Love, As Always, Pete

The Weekly Letters, by A. Pedersen Wood

September 11, 1997

Dear Everyone:

It was nip and tuck whether there would be a Letter this week.  When I turned the PC on after a week in “Cincinnati”, the PC did not come on as usual.  It came up with a single message:  “Failure hard disk 0.”  Anyone familiar with computers knows that this is a message you never want to receive. 

Oberon was dead.  Or, at least, in a computer coma.  I tried again and got an additional message, “Operating system not found.”  More bad news.  In laymen’s terms, my hard drive had crashed.  (For those of you who know what I’m talking about and are holding your breath, yes, I did back up all essential files like my checking account and the Weakly Letters.  Resume breathing.) 

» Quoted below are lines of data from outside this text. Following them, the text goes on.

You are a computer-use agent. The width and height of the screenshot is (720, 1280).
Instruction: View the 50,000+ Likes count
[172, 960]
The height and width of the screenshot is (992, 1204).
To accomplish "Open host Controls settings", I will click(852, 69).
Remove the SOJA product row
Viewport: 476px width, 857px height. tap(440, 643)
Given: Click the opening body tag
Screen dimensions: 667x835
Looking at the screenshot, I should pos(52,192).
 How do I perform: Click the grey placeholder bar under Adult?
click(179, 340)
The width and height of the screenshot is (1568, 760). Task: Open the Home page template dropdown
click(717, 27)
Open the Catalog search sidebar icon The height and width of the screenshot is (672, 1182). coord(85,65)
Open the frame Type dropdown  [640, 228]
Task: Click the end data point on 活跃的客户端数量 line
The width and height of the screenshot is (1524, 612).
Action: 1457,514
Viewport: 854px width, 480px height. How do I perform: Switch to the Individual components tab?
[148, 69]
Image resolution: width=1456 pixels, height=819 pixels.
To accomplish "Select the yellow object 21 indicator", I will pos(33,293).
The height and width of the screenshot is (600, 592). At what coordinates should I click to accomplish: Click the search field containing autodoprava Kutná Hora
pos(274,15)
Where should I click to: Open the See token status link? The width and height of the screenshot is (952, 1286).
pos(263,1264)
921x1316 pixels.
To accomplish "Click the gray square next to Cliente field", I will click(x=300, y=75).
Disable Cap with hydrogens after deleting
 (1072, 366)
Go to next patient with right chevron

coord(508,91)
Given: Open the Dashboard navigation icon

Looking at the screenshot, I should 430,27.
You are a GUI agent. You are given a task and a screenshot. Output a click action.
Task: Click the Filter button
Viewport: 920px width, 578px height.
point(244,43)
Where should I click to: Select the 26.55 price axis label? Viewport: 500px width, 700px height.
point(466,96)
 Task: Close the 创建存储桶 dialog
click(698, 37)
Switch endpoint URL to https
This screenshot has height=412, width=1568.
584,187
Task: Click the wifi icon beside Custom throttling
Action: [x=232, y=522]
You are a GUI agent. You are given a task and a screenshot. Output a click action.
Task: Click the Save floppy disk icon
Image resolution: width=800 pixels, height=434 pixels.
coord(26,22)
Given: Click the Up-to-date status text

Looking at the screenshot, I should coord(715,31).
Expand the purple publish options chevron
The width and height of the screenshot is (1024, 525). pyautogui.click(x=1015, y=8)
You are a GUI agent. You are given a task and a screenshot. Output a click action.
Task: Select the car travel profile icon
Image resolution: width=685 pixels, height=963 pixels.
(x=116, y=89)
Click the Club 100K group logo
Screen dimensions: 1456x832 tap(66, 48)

This was last Sunday.  Since it was unlikely that any commercial computer hospitals would be open, I went over to “Jeannie’s” to see “Marshall” (who had come up for the weekend) and go to a movie.  I took Oberon with me to work on Monday and basically threw myself on the mercy of our technical support. 

While it could be argued that this was not a company machine and they should not spend company time and resources trying to get it running again, it could also be argued that I do a lot of company work at home and, if the tech support guys don’t have anything more important to do with their time, why not let them try to revive Oberon for me.  If they couldn’t spare the time, I would find a computer doctor somewhere near “Livermore”. 

I sent one guy an email and he sent a note back that it could simply mean that Oberon’s system file had been corrupted (you never know what they’ve been up to while you’re out of the house) and this could be fixed by copying a system file from my office PC to a diskette and back onto Oberon’s C:\ drive.  His note concluded, “...should you fail in your mission, your support staff will disavow any knowledge of your actions.” 

Unfortunately, Oberon could no longer “see” his C:\ drive.  The darn thing has over a gigabyte of memory on it, how could he not “see” it!  Back to technical support.  The other tech support guy came over to take a look at it since the problem looked interesting.  He got the C:\ drive working again, although, when “Jerry” and I (thinking we’d garner some useful knowledge from the experience) asked him how he’d fixed it, he replied, “I dunno.  Sometimes if you just wiggle the drive a little...” 

It took another day and a half to get Windows to work again.  Nevertheless, there’s a box of See’s chocolate truffles on their way to the tech support guys right now and Oberon is up and running again.  For those of you who think making a backup copy is too much trouble, remember, it’s not a matter of if your hard drive crashes, it’s only a matter of when.  And I guarantee, it won’t be at a convenient time. 

As for the movie, Event Horizon is a sorry waste of time and effort.  When you consider how much money went into the production and special effects, it’s a colossal waste.  Talk about “all dressed up and nowhere to go.”  Virtually no plot.  Characters you couldn’t care less about.  Not even Sam Neill can save it.  And don’t bother when it comes out on video; on a small screen it would be just about impossible to figure out what’s going on.  Save your money for the next one. 

About “Cincinnati”.  What can I say?  It was “Cincinnati”.  The highlight of the trip was finding the perfect birthday gift for “Jeannie”.  Anyone who wants to buy a share is welcome.  “Marshall’s” already in for a piece.